■ Task requirements ■
The answer should consist of each line from the data below that includes "every".

● ● ●

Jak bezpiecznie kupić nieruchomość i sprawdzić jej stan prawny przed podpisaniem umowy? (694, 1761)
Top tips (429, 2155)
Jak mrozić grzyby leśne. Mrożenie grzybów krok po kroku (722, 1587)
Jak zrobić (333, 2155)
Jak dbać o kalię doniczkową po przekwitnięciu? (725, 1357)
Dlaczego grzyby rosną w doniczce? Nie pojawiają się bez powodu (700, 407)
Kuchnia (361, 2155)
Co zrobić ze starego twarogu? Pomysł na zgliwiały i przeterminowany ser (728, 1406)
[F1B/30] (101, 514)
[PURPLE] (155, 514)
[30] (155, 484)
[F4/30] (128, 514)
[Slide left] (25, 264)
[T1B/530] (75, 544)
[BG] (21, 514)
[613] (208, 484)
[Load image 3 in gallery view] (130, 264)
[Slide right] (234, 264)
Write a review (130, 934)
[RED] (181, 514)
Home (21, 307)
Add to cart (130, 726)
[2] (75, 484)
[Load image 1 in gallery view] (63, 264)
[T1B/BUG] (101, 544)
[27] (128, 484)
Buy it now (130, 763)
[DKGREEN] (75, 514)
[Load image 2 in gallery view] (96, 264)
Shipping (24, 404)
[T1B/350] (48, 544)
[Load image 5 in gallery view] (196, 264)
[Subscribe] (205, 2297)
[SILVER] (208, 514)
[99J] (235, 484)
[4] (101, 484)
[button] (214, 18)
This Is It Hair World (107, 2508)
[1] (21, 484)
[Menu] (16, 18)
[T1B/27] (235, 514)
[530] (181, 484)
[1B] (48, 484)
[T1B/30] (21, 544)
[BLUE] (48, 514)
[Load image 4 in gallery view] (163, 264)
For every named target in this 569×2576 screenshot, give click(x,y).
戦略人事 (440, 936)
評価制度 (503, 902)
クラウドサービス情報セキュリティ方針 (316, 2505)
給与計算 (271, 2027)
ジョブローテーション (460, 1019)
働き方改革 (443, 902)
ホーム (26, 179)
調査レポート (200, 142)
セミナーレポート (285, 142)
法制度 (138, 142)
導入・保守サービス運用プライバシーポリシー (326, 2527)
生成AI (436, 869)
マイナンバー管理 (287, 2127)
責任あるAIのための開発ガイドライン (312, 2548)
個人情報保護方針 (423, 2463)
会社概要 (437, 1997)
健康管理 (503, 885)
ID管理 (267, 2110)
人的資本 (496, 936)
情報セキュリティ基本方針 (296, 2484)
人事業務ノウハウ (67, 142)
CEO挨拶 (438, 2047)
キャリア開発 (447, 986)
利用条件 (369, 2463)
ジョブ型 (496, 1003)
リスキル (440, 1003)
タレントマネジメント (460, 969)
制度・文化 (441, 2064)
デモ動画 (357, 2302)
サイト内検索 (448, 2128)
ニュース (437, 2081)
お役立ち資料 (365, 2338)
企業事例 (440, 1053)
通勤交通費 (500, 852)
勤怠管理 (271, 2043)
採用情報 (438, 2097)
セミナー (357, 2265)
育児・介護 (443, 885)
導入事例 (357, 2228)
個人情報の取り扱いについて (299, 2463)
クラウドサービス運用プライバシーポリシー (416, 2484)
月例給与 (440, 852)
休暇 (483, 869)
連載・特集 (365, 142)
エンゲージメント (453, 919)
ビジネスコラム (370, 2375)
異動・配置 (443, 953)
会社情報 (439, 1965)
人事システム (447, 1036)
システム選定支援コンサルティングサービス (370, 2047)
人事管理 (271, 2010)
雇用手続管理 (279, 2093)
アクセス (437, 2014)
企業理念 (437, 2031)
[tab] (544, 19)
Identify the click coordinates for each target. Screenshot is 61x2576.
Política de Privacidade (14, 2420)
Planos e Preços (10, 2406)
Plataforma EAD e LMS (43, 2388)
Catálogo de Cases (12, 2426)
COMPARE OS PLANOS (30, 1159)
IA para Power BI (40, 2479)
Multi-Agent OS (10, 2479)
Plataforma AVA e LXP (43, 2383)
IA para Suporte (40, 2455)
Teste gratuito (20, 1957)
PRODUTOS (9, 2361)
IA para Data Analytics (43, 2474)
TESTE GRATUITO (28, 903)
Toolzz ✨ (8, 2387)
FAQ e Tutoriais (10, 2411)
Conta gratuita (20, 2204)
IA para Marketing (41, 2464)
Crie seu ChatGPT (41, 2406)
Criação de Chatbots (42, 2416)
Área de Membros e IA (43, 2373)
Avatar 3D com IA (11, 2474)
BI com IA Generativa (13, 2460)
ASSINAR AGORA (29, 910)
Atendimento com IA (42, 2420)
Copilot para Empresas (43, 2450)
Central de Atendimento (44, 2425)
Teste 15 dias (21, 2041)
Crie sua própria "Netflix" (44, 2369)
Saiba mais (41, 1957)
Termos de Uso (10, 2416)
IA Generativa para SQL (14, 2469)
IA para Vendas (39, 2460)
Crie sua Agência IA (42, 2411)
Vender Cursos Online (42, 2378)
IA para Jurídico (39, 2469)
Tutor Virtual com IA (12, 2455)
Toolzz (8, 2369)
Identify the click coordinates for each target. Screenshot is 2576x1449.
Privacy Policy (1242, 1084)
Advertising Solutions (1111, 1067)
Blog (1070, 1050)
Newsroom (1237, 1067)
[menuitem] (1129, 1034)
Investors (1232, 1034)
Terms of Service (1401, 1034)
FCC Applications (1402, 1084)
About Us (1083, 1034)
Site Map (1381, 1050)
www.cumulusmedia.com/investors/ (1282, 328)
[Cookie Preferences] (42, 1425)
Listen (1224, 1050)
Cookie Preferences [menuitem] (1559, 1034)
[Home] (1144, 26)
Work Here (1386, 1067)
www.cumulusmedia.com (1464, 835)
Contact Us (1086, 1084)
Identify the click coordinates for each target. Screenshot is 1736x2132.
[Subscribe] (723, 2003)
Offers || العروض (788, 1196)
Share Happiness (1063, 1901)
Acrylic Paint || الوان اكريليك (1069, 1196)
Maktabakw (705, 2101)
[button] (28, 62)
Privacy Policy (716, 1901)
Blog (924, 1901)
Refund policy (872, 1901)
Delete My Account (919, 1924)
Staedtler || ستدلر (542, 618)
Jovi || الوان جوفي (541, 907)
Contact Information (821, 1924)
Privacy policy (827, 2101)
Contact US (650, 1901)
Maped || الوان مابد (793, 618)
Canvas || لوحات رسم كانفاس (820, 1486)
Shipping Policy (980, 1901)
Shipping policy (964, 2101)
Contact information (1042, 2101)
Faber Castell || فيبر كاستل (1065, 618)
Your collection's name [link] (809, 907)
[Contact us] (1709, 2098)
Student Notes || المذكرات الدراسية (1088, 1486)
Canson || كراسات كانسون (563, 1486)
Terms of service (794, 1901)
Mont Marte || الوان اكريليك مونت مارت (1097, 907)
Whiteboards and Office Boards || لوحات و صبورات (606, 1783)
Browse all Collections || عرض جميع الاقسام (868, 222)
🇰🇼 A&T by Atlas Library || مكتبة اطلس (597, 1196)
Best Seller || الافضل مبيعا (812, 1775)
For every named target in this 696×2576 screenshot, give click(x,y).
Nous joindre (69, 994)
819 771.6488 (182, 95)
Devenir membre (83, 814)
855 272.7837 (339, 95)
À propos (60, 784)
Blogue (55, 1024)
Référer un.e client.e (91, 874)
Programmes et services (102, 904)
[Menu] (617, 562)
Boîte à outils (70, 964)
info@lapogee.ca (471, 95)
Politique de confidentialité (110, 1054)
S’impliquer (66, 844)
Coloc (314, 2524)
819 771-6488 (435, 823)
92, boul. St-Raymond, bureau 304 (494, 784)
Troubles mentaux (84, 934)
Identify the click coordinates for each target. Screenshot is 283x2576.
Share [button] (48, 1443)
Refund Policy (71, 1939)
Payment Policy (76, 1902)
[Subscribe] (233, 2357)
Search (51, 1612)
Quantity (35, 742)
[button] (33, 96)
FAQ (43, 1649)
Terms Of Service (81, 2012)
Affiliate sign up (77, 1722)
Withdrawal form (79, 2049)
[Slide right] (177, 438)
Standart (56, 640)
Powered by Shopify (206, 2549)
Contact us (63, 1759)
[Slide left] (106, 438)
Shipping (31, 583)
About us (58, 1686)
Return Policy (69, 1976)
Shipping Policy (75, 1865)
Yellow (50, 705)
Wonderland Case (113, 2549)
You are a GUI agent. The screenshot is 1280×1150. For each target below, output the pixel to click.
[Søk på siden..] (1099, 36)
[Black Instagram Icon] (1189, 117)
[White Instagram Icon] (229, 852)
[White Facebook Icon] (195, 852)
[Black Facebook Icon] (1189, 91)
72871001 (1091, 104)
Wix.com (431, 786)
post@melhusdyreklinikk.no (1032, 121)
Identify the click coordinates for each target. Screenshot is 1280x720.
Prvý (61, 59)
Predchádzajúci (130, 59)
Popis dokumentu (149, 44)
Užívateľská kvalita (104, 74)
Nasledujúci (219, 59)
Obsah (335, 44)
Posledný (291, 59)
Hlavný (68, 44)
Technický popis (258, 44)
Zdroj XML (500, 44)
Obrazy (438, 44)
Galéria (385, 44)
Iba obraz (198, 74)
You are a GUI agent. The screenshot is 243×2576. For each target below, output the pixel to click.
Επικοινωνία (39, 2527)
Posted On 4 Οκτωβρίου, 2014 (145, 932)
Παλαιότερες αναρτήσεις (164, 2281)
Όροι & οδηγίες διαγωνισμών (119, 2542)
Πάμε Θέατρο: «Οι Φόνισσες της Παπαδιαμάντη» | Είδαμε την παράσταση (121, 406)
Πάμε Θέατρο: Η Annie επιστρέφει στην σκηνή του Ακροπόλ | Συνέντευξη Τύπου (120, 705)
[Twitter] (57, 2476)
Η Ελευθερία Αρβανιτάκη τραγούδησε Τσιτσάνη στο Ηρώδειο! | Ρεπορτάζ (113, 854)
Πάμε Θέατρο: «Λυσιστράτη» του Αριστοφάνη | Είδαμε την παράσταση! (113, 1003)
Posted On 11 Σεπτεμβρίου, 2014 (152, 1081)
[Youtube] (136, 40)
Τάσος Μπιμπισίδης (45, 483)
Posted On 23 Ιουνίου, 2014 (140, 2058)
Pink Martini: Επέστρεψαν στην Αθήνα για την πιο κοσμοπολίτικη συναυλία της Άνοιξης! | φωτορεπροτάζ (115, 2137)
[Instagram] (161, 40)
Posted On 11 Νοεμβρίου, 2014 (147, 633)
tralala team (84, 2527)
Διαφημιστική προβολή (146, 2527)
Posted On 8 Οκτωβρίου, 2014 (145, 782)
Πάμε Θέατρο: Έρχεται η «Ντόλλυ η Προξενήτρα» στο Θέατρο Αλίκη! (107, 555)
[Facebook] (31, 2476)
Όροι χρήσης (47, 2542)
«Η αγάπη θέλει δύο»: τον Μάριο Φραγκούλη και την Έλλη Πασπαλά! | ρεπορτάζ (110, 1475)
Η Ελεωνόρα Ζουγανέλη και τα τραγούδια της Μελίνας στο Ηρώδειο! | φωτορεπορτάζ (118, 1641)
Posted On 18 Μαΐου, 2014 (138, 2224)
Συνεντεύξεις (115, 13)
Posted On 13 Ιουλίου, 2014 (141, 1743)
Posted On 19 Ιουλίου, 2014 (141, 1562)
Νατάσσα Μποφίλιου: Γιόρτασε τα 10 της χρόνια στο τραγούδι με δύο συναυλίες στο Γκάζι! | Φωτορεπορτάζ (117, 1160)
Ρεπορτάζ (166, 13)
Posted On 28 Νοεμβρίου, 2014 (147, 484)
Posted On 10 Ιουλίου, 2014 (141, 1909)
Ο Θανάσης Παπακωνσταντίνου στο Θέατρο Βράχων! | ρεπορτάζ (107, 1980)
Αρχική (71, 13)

● ● ●

■ Answer for this exercise ■
For every named target in this 569×2576 screenshot, give click(x,y).
For every named target in this 696×2576 screenshot, give click(x,y).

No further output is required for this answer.